Thursday, October 21, 2021

The Return of the Traveling Music Teacher

To paraphrase Joni Mitchell:

 

“Don’t it only go to show, you don’t know what you miss ‘till it’s back…”

 

Yesterday’s airport fiascos notwithstanding, I find myself so happy to resume a life that has been gone for over a year and a half. Back to the title theme of the traveling music teacher and while content to be hunkered down in the five rooms of my house inside the 7 by 7 square miles of San Francisco seeing no one but my wife some days and in a social circle of some ten friends and family I see live occasionally, I didn’t realize how much I missed this other life I’ve known for the past 30 to 40 years. The solitude of a hotel room is different from that in my home, the companionship of meeting, talking with, teaching, making music with some 30 to 50 strangers who quickly become friends of sorts is a different kind of pleasure from meeting a friend for tea, the freshness of exploring new territory and seeing new landscapes offers a gratification distinct from daily walking the same paths through Golden Gate Park. The spirit awakens, the eyes take delight, the conversation with two modern dancers in the two hour car-trip from the airport feels fresh and invigorating. Home is home, but so is this and while I’ve made do just fine in the new pandemic life-style, I’ve missed this. I want more. 

 

I often speak about the brain’s twin needs and pleasures of repetition and variation as the key to a good music lesson and the same is true for a good life. In the music class, the repetition is what gives depth and understanding and muscle memory, the variation is what opens the door to new possibilities through improvisation, composition, transposing artistic expression to other mediums. The repetition generally outweighs the variation, but both are necessary to each other.

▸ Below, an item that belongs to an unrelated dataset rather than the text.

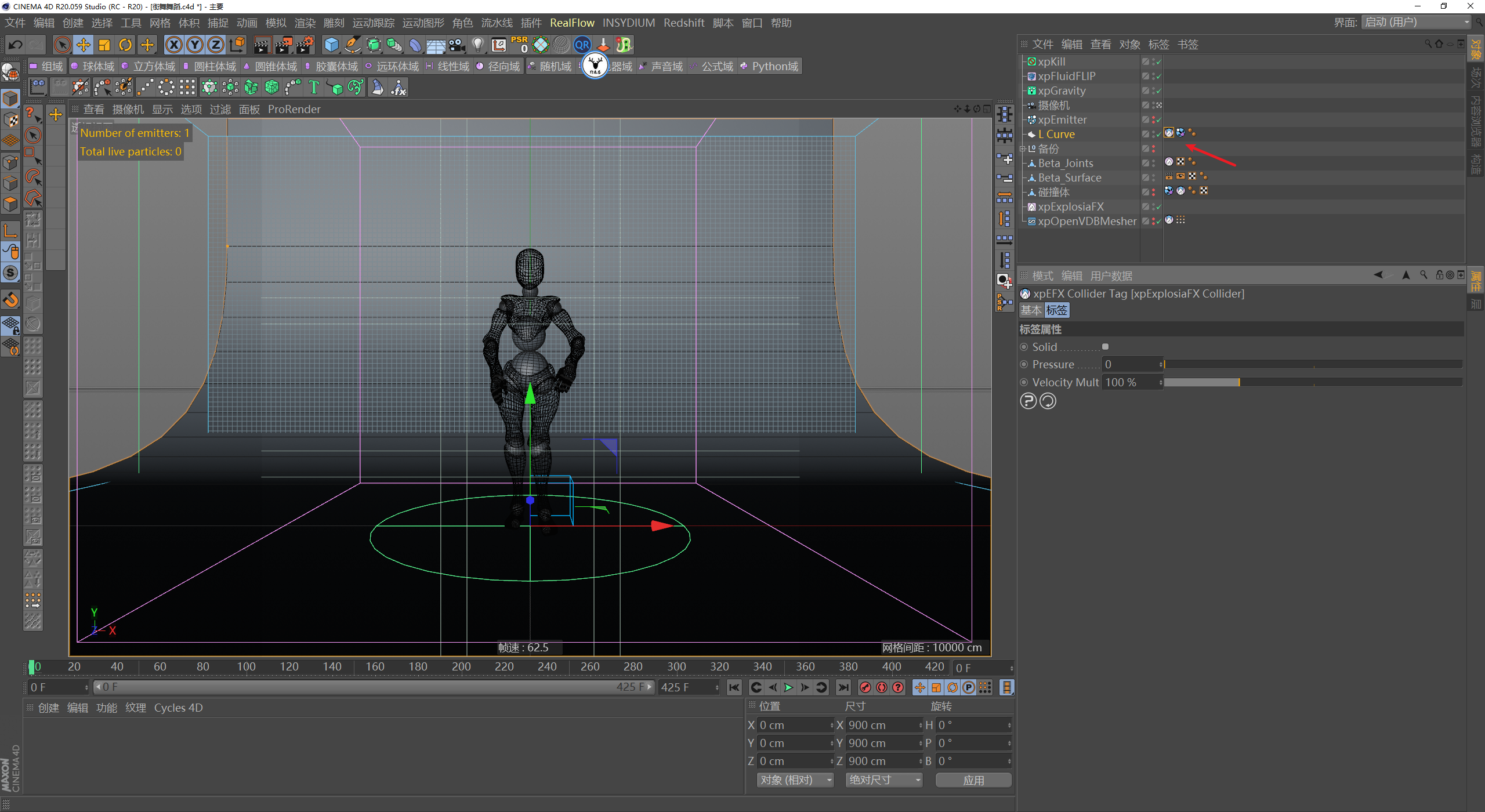Image resolution: width=1485 pixels, height=812 pixels.
Task: Toggle the X axis lock
Action: [x=173, y=45]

Same in our greater life.

 

And so the monk and the wanderer the siblings of the soul. The monk in us perfects a daily routine that tunes our attention and allows us to savor the little miracles always close at hand. And whether tied to a spiritual practice or not, we are all creatures of habit that have our markers each day that we look forward to and enjoy— our morning cup of coffee, jog or exercise routine, our work schedule, our daily podcast, our afternoon walk, our evening dinner and nighttime TV series. And then the weekend for the variations— off to the jazz club or out to dinner or bike ride with friends or take a trip out of town. 

 

And then the larger cycles of week-long vacations from work and the glories of the summer, the chance to immerse oneself in new sights, new sounds, new foods, new routines, new cultures, to enlarge one’s parameters and partake of a world larger than the one we know, sometimes to be folded back into the life we resume. 

 

My particular form of pleasure has been to take my work with me giving workshops here, there and everywhere, to travel with what is comfortably familiar in the presence of that which is new and intriguing and offering new perspectives and experiences. Teaching here, there and everywhere on Zoom has been a blessing of sorts, but I didn’t realize how different it feels to share my work from my own house, to go from the familiar to the familiar and back to the familiar. I’ve missed the conversation with two Oklahoma artists traveling through flat land past deer and beavers and new billboards. 

 

And today— and for the next three days— I get to teach live, with whole 3-dimensional bodies rather than tiny-screen-squared heads, getting to look at them instead of my own face, singing in canon, playing instruments in parts, dancing! How I love it! Let’s go America, keep masking and vaxing and get this damn virus out of our lives!